The History of Rome, Book V eBook

This eBook from the Gutenberg Project consists of approximately 917 pages of information about The History of Rome, Book V.

The History of Rome, Book V eBook

This eBook from the Gutenberg Project consists of approximately 917 pages of information about The History of Rome, Book V.

The common assembly lost its political importance; and even the power of the prince, which should have checked the encroachments of the nobility, succumbed to it among the Celts as well as in Latium.  In place of the king came the “judgment-worker” or -Vergobretus-,(19) who was like the Roman consul nominated only for a year.  So far as the canton still held together at all, it was led by the common council, in which naturally the heads of the aristocracy usurped the government.  Of course under such circumstances there was agitation in the several clans much in the same way as there had been agitation in Latium for centuries after the expulsion of the kings:  while the nobility of the different communities combined to form a separate alliance hostile to the power of the community, the multitude ceased not to desire the restoration of the monarchy; and not unfrequently a prominent nobleman attempted, as Spurius Cassius had done in Rome, with the support of the mass of those belonging to the canton to break down the power of his peers, and to reinstate the crown in its rights for his own special benefit.
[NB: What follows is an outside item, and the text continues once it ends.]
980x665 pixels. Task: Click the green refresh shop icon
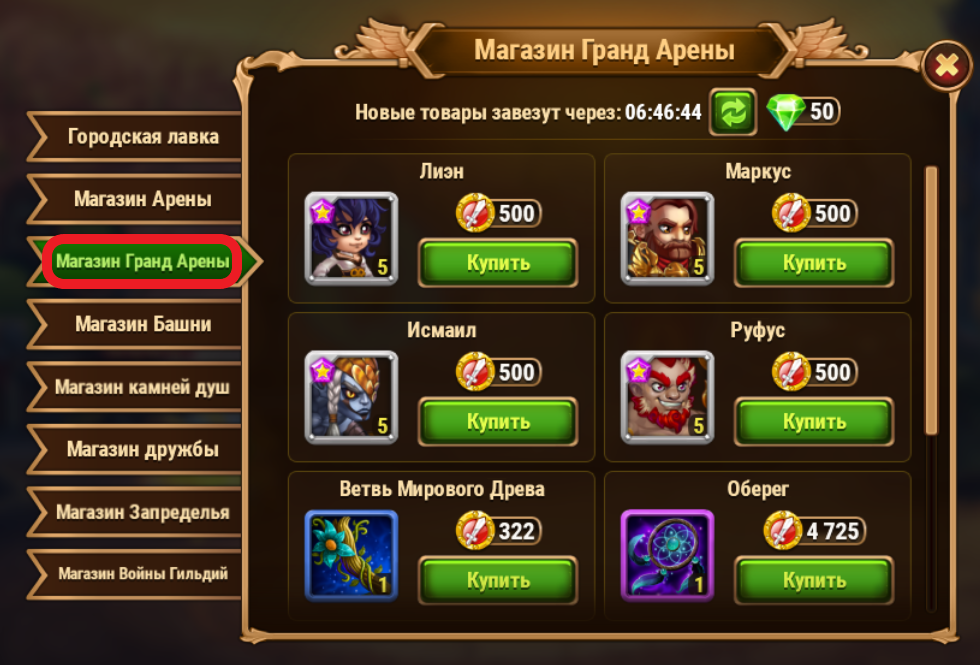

Efforts towards National Unity

While the individual cantons were thus irremediably declining, the sense of unity was at the same time powerfully stirring in the nation and seeking in various ways to take shape and hold.  That combination of the whole Celtic nobility in contradistinction to the individual canton-unions, while disturbing the existing order of things, awakened and fostered the conception of the collective unity of the nation.  The attacks directed against the nation from without, and the continued diminution of its territory in war with its neighbours, operated in the same direction.  Like the Hellenes in their wars with the Persians, and the Italians in their wars with the Celts, the Transalpine Gauls seem to have become conscious of the existence and the power of their national unity in the wars against Rome.  Amidst the dissensions of rival clans and all their feudal quarrelling there might still be heard the voices of those who were ready to purchase the independence of the nation at the cost of the independence of the several cantons, and even at that of the seignorial rights of the knights.  The thorough popularity of the opposition to a foreign yoke was shown by the wars of Caesar, with reference to whom the Celtic patriot party occupied a position entirely similar to that of the German patriots towards Napoleon; its extent and organization are attested, among other things, by the telegraphic rapidity with which news was communicated from one point to another.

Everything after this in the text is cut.